L’empatia: l’oggettività della soggettività
Pubblicato in Psicologia | Letto 1384 volte da 271 visitatori
L’empatia è la capacità di leggere fra le righe, di captare gli stati emozionali, di cogliere anche i segnali non verbali rilevatori di uno stato d’animo e di intuire quale valore rivesta un particolare evento per l’interlocutore. L’ascolto empatico non impone una direttiva, ma pone l’altro nella condizione di esplorarsi per trovare la sua verità.
Tutto questo richiede necessariamante la sospensione di tutti i parametri personali con cui normalmente ci si orienta per dare significati, attribuire valore ed emozionarsi. In psicologia, ed in particolare nella psicoterapia o nei contesti clinici in generale, l’empatia risulta essere essenziale sia per quel che riguarda la fase diagnostica e/o valutativa - per comprendere realmente i fenomeni interni delle persone e conoscere gli stati d’animo e le motivazioni personali - sia per quanto concerno un intervento terapeutico - per sapere di che cosa ha realmente bisogno quella persona in quel pareticolare contesto.
Dunque per leggere una situazione con una chiave di lettura psicologica, necessaria quando si ha a che fare con variabili umane, occore avere due pounti di vista: la comprensione intellettuale e quella empatica. La prima si concentra sui fatti, indaga come stano realmente accuduti gli eventi e si avvale della logica aristotelica causa-effetto.La seconda una sensibilità elevata ed una capacità di immersione nell’esperienza soggettiva dell’altro che, anche se può essere allenata ed esercitata, deve far parte del bagaglio personale innato.

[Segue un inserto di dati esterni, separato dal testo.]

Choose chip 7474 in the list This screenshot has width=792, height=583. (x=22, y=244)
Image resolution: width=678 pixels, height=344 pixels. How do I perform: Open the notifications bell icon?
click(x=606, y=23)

Altri fattori fondamentali che rendono possibile l’utilizzo di un approccio empatico sono: la trasparenza e la capacità di accettazione incondizionata. Per trasparenza intendiamo l’accordo tra i sentimenti manifestati e quelli realmente provati, infatti, se l’interlocutore percepisce trasparenza, può aprirsi con fiducia, e tentare di replicare tale trasparenza al’interno della sua modalità comunicativa. Trasparenza, però, non significa rivelare impulsivamente tutti i sentimenti, ma implica il non simulare o dissimulare un sentimento, perché l’interlocutore potrebbe percepirlo. L’accettazione incondizionata consiste nell’astensione da valutazioni, da giudizi, da approvazioni o disapprovazioni e da correzioni. La comprensione empatica implica la sospensione dei giudizi morali o etici suoi sentimenti riferiti dall’interlocutore.
Per quel che riguarda lo psicologo l’empatia rappresenta uno dei principali strumenti conoscitivi e di intervento, come sottolienato da Heinza Kohut (1971, 1977, 1978) - psicoanalista nordamericano di origini austriache che fu il primo a introdurre l’empatia all’interno di un modello psicoanalitico sotto il nome di introspespezione vicariante, specificandone l’importanza clinica e terapeutica e collegandola al vissuto soggettivo e alla innovativa teoria del narcisismo da lui stesso proposta -essa deve essere però abbinata ad una medesima capacità di riemergere dall’esperienza dell’altro per poter, una volta compresi i vissuti interni, gestire le informazione in modo più distaccato e per poter riappropriarsi della propria vita al termine dell’ora lavorativa.